WICHITA, Kan. (KSNW) – A bullying video has gone viral after a young boy captivated the internet with one simple question: “Why do they bully?”
The video out of Tennessee quickly gained the attention of parents around the globe, even celebrities responded; offering encouragement to kids who fall victim to bullying. Over the weekend KSN met Leah, a young girl with a big heart, who wanted to donate her birthday to helping stray animals. After learning about her efforts, she opened up that her passion for helping animals derived from the constant bullying at school.
“She was just jumped last week,” said Leah’s mom, Danielle Hayworth. “She’s been called ugly, dumb, and she’s been attacked, and now, she feels like she doesn’t even want to live anymore.”
The culture around bullying is not new, but the technology that can instantly put this issue in front of us is new. Monday KSN also spoke with a licensed child counselor about the long-term effects of bullying.
“The most important things I would want kids to understand is they deserve to be treated well,” said clinical counselor, Matthew Gallagher. “They don’t have to put up with bad behavior; we’re teaching kids that they don’t have to be an easy target so they can report whatever happens. If someone is coming after me and making my life miserable, I have a choice of whether I put up with that.”

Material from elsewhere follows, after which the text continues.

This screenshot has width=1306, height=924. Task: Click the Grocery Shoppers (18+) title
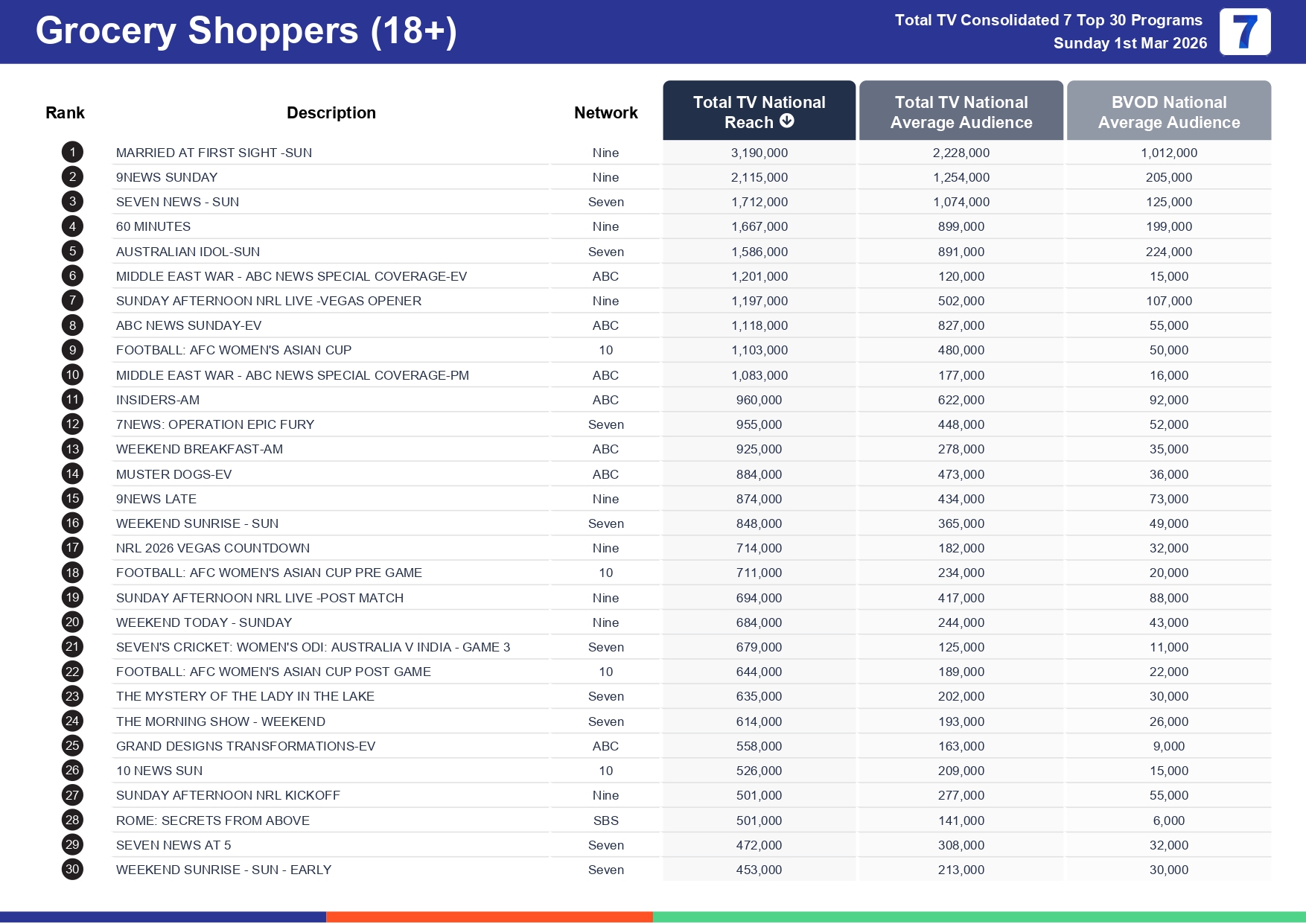(246, 31)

Gallagher emphasized that the kids that are doing the bullying usually aren’t being raised in an environment that promotes a safe place where they feel accepted.
“Kids who are happy and adjusted and have positive relationships don’t generally pick on other people,” he explained. “We all grow up being told sticks and stones and words will never hurt me but what’s ironic is that most of us remember mean things that somebody said to us even decades ago, and I hear about those things in session frequently.”
The most common place for bullying is right at school, so KSN spoke with Wichita Public Schools Director of Public safety to ask how they handle these cases.
“We take social emotional development very serious three secs and bullying is a part of that social emotional development.” said Terri Moses. “It’s going to make it break you when you grow up. You’re going to have to learn how to problem solve, work through situations, work as a team in order to survive in a work environment, so we start very young.”
Moses adds that a mission throughout Wichita’s Public School system is to guide students towards better ways to express themselves as well as problem solve.